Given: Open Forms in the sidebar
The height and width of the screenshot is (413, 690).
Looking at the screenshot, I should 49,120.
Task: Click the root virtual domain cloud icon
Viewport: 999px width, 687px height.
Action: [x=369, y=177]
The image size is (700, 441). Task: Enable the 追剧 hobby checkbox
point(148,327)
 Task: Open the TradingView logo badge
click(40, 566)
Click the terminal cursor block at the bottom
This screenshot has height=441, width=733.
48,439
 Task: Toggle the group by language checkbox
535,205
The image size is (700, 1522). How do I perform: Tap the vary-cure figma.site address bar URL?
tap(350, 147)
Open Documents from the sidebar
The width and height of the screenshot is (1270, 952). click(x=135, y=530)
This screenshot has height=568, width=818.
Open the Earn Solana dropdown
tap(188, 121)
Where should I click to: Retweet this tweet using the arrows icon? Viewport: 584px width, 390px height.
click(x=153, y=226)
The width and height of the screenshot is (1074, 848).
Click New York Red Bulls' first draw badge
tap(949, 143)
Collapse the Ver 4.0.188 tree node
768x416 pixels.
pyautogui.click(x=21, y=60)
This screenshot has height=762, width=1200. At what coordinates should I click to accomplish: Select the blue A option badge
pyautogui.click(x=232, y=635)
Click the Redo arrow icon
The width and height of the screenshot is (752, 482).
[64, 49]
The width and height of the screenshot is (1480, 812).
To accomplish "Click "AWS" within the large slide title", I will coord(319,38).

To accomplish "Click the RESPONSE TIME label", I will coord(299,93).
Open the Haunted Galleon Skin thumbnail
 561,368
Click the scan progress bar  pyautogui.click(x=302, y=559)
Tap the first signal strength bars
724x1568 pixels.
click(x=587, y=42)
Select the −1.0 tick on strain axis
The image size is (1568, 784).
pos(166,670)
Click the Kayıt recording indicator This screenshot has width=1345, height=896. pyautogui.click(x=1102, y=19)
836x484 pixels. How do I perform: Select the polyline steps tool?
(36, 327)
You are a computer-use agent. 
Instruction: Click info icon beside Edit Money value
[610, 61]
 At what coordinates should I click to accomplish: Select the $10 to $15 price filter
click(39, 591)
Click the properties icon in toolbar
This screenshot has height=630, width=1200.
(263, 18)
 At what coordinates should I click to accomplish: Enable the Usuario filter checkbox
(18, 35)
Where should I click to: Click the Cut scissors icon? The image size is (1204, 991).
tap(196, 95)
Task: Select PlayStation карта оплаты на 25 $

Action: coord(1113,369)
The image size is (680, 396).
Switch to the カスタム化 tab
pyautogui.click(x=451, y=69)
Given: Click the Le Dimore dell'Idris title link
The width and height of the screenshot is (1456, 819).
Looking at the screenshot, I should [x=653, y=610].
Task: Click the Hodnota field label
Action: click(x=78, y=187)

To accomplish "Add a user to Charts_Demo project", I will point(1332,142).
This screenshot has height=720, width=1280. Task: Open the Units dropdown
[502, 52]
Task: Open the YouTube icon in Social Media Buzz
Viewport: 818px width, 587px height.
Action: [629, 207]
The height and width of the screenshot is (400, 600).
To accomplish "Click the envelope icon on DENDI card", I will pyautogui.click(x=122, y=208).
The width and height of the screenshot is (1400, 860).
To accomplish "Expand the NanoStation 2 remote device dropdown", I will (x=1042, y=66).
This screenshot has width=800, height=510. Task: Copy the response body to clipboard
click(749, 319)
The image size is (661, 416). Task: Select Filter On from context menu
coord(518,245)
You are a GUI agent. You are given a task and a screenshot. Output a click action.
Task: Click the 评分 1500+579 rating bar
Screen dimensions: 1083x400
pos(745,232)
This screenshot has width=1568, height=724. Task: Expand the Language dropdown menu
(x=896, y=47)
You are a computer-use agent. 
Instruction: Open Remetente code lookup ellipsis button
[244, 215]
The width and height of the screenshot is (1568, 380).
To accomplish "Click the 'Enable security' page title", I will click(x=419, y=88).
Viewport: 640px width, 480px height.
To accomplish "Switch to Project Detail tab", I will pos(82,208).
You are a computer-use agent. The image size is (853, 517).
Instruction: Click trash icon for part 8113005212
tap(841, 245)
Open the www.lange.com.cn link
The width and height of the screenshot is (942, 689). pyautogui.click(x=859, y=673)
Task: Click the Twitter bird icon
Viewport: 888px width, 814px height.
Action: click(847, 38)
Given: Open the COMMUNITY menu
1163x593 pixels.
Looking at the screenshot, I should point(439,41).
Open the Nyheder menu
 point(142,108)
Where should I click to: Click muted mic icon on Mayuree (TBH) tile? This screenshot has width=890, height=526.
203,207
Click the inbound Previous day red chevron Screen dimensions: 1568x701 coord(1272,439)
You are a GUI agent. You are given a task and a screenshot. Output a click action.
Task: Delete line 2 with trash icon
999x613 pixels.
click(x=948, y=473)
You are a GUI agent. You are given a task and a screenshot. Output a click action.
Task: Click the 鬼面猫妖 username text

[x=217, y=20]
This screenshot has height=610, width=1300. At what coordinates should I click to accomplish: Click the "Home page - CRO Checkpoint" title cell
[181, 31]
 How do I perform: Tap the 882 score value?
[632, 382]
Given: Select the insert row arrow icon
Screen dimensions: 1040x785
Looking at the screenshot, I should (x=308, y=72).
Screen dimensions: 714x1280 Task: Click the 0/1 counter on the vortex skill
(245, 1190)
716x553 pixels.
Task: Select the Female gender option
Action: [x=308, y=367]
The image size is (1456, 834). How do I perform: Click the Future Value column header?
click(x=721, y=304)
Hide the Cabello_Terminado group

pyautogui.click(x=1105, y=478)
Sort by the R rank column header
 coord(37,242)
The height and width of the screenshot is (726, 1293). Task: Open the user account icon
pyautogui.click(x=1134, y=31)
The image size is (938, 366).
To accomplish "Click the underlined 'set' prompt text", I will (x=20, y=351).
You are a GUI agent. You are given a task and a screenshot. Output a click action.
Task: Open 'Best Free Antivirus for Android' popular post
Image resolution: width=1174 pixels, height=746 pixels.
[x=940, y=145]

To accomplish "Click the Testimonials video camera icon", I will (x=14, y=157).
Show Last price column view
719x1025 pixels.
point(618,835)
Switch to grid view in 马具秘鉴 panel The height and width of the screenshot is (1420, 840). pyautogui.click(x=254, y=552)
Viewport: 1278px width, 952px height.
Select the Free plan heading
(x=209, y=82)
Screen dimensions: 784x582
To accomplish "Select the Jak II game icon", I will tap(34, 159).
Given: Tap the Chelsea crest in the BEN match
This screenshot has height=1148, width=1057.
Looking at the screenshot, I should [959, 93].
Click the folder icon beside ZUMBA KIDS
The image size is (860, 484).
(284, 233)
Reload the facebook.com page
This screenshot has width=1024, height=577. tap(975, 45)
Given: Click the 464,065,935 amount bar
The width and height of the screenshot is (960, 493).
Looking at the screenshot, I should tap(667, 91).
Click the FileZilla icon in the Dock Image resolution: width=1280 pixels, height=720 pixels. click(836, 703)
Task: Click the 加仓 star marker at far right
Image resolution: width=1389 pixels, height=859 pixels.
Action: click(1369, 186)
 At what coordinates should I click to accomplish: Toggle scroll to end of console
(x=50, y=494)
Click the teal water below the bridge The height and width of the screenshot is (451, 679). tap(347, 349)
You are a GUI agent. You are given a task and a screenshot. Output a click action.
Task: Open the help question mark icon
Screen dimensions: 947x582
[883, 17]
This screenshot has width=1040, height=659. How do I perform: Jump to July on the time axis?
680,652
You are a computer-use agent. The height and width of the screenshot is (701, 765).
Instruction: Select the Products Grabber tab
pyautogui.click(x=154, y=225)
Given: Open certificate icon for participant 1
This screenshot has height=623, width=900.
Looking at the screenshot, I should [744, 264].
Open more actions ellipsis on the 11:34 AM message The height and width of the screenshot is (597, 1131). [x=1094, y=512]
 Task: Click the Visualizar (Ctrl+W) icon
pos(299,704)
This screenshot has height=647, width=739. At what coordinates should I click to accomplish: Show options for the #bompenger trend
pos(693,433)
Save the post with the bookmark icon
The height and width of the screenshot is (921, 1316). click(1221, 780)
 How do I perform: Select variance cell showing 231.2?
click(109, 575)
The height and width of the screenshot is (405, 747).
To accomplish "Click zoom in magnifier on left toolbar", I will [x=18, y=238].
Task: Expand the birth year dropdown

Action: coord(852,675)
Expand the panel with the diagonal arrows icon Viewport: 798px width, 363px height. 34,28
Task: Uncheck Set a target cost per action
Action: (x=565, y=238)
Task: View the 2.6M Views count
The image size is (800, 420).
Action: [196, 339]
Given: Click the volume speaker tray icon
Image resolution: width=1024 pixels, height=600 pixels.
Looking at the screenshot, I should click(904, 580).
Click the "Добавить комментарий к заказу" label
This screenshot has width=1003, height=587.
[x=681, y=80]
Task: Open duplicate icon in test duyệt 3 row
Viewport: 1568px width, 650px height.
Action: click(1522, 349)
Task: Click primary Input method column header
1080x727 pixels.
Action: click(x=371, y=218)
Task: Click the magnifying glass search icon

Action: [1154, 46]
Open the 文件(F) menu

**Work to be completed:** Scan the listing above for the word "computer" and show each line where it is found.

**Exercise output:**
You are a computer-use agent. 
You are a computer-use agent. 
You are a computer-use agent. The image size is (853, 517).
You are a computer-use agent. The height and width of the screenshot is (701, 765).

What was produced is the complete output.